表2 甘薯種苗莖尖脫毒培養基6-BA與IBA的配比

1.4 數據統計與分析

試驗數據采用EXCEL軟件初步統計分析，DPS7.05進行Duncan新復極差法顯著性檢驗。

外植體接種培養后，在固定時間內調查污染率、死亡率、成苗率等指標，篩選出最佳培養方案。

污染率=(污染莖尖數/接種的總莖尖數)×100%

死亡率=(未污染死亡莖尖數/接種的總莖尖數)×100%

成苗率=(成苗的莖尖數/接種的總莖尖數)×100%

莖尖成活率=(成活的莖尖數/接種的總莖尖數)×100%

莖尖分化率=(誘導出芽的莖尖數/接種的總莖尖數)×100%

2 結果與分析

2.1 不同消毒時間對甘薯莖尖消毒效果的影響

2.1.1對煙薯25莖尖培養的影響ρ(NaClO)=20.0 g·L-1消毒處理9 min煙薯25莖尖成苗率最高，達到41.67%。
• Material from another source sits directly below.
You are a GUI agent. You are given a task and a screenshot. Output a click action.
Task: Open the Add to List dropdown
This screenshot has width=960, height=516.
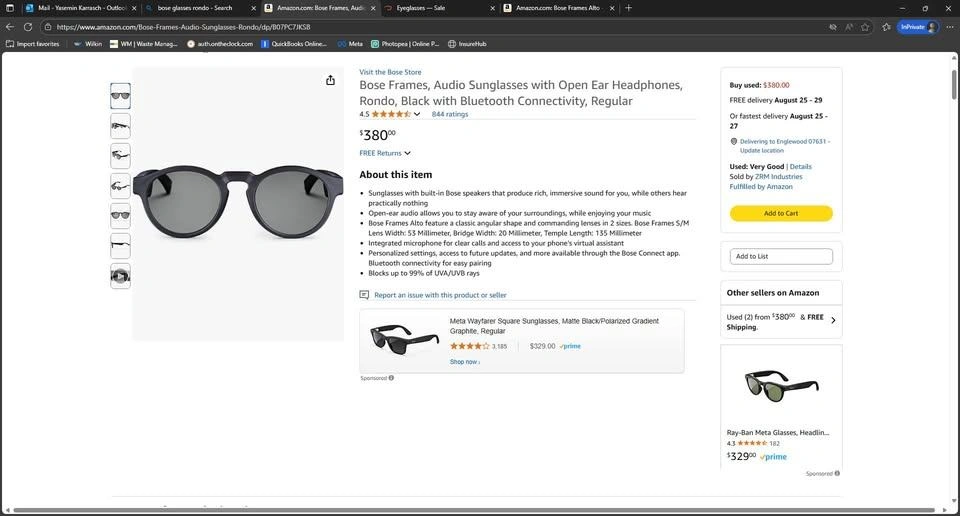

在ρ(NaClO)=20.0 g·L-1消毒處理時，隨著NaClO消毒處理時間的增加，接種外植體成苗率先升后降(表3)。

表3 不同消毒處理對煙薯25莖尖培養的影響

2.1.2對盧選1號莖尖培養的影響ρ(NaClO)=20.0 g·L-1消毒處理9 min盧選1號莖尖培養污染率最低，但13 min消毒效果最好，莖尖成苗率為36.67%(表4)。

表4 不同消毒處理對盧選1號甘薯莖尖培養的影響

2.1.3對北京553莖尖培養的影響 外植體經過ρ(NaClO)=20.0 g·L-1消毒處理后11 min及13 min北京553莖尖培養污染率最低，均為3.33%，而處理11 min莖尖成苗率最高(表5)。

表5 不同消毒處理對北京553甘薯莖尖培養的影響

總之，由于甘薯品種的不同，外植體的消毒時間也不一致。ρ(NaClO)=20.0 g·L-1消毒時，隨著消毒時間的延長，污染率和成苗率逐漸降低。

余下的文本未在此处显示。